START Input for this task

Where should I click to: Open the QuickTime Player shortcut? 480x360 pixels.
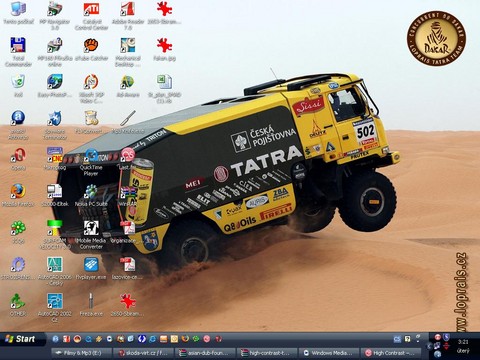[91, 162]
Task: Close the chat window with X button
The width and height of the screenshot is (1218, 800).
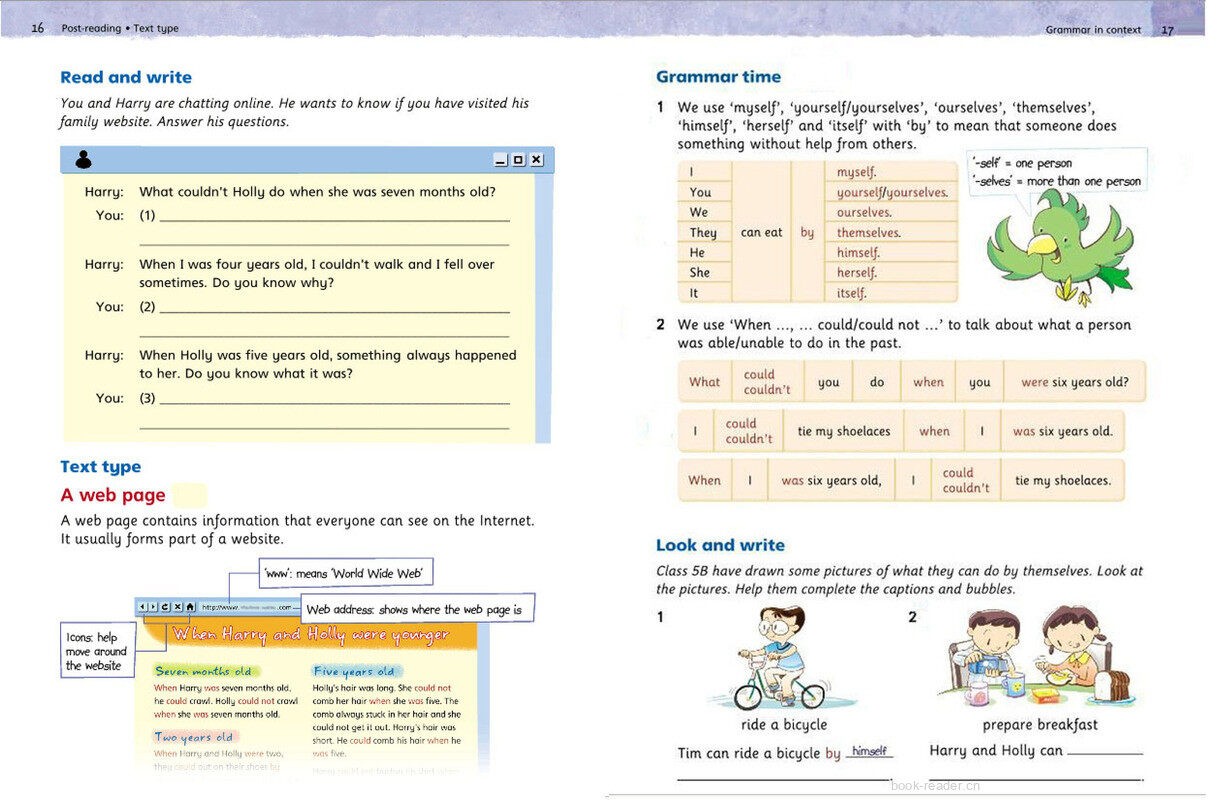Action: (536, 160)
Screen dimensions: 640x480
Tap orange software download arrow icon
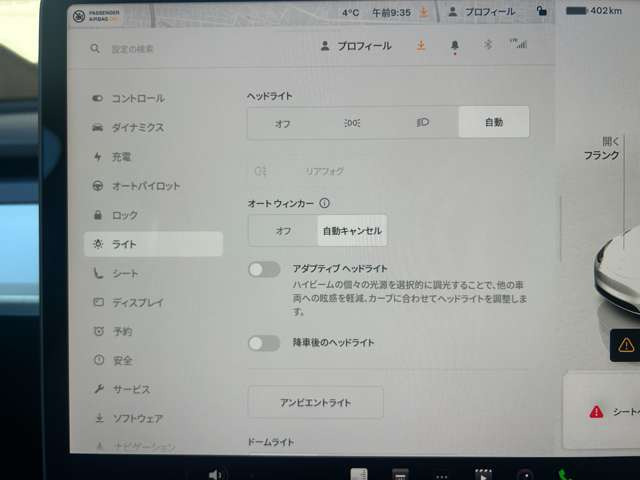click(x=421, y=46)
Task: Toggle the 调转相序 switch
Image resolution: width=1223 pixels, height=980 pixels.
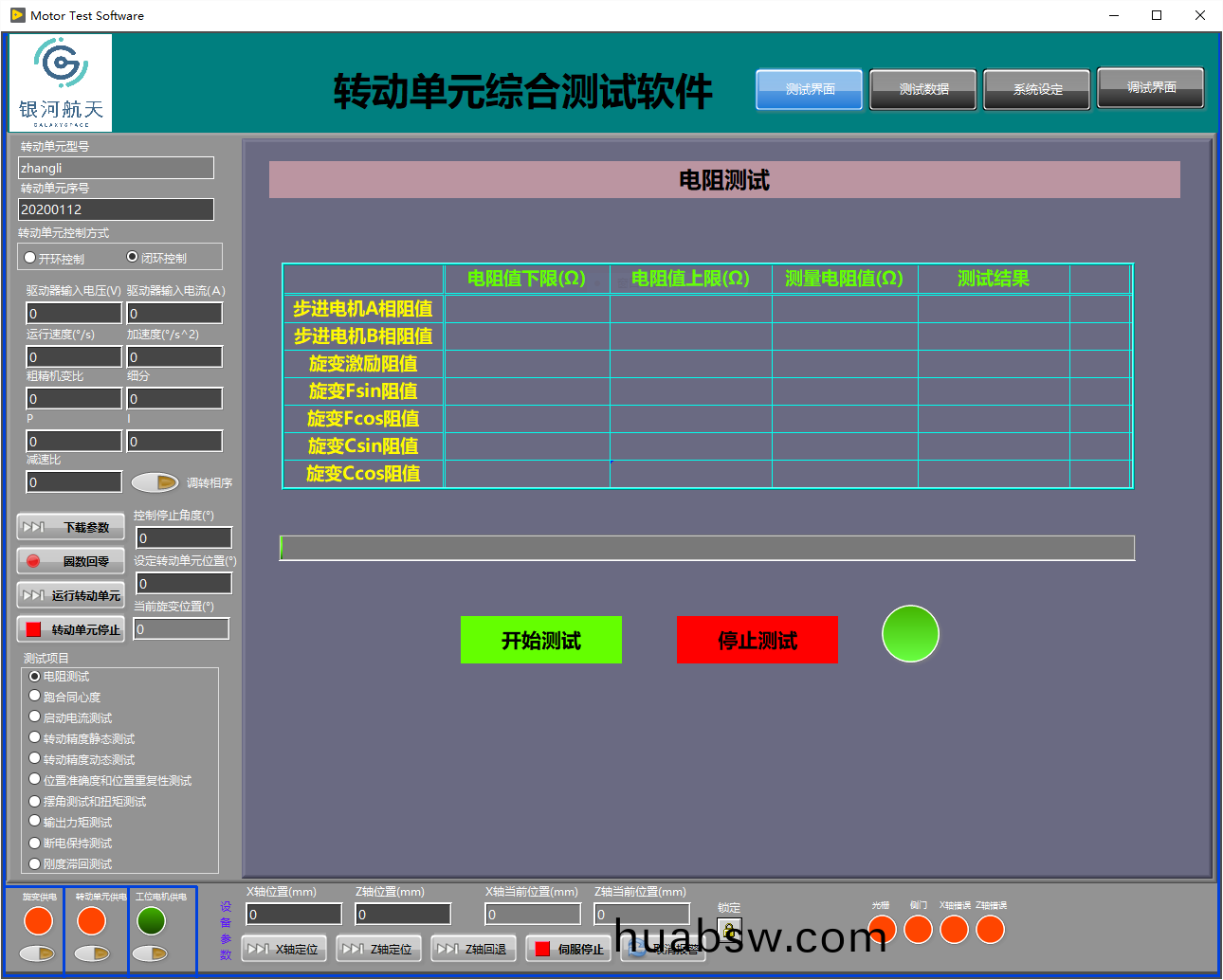Action: (155, 482)
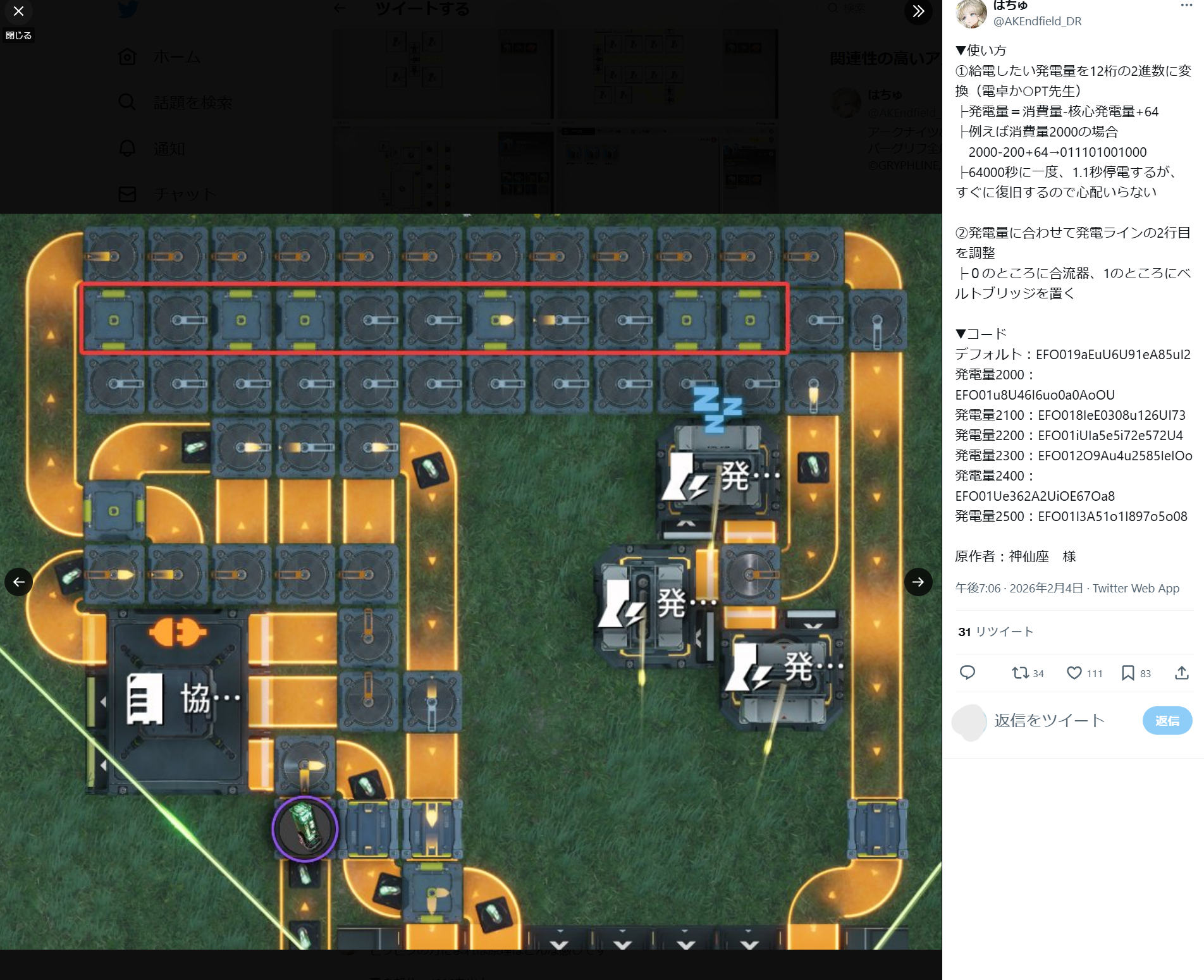The width and height of the screenshot is (1204, 980).
Task: Open the author's profile avatar
Action: (x=971, y=14)
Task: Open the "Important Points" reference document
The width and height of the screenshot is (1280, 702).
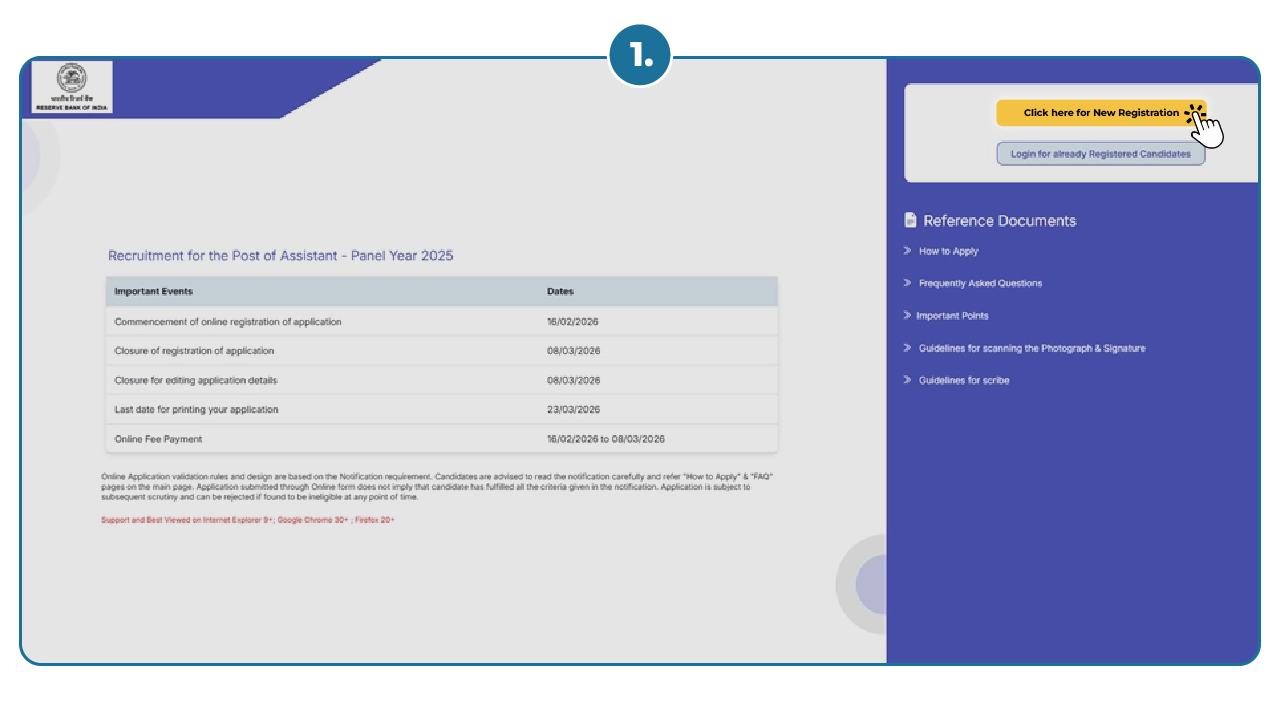Action: 953,315
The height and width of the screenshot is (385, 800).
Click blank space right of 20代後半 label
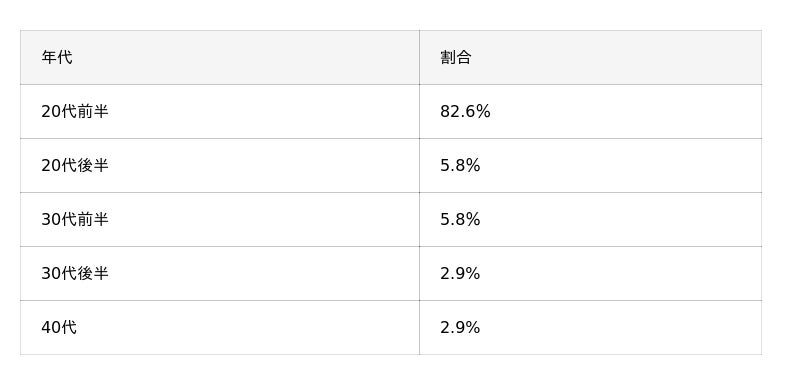click(263, 166)
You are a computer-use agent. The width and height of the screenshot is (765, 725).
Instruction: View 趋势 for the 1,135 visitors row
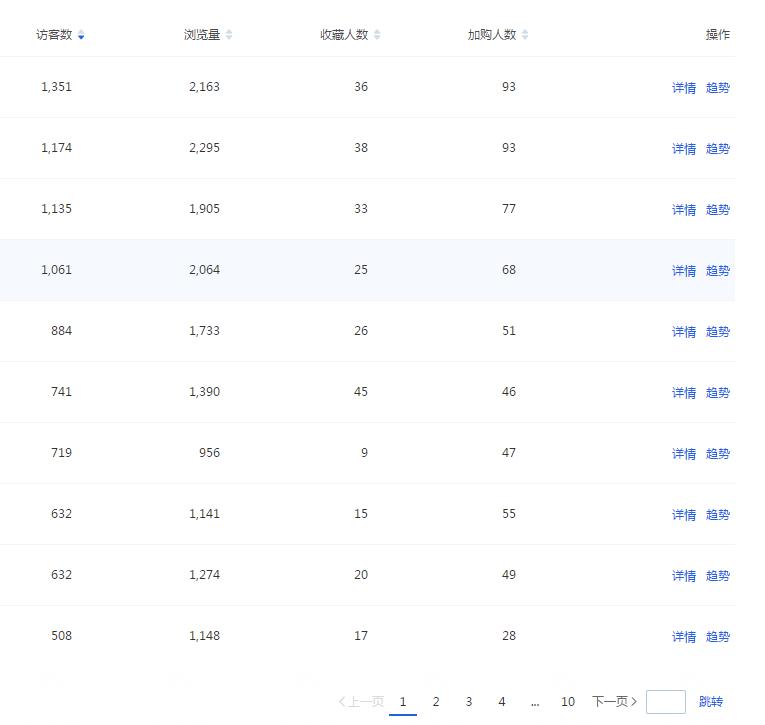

END Input for this task

Work required: The answer should match the data above word for word, with no pictures in it.

Your response:
Where should I click to: Open the QuickTime Player shortcut? 480x360 pixels.
[91, 162]
Task: Close the chat window with X button
The width and height of the screenshot is (1218, 800).
Action: (536, 160)
Screen dimensions: 640x480
Tap orange software download arrow icon
click(x=421, y=46)
Task: Toggle the 调转相序 switch
Image resolution: width=1223 pixels, height=980 pixels.
Action: (155, 482)
The width and height of the screenshot is (1204, 980).
Task: Open the author's profile avatar
Action: (x=971, y=14)
Task: Open the "Important Points" reference document
The width and height of the screenshot is (1280, 702).
Action: 953,315
The height and width of the screenshot is (385, 800).
Click blank space right of 20代後半 label
click(263, 166)
You are a computer-use agent. The width and height of the screenshot is (765, 725).
Instruction: View 趋势 for the 1,135 visitors row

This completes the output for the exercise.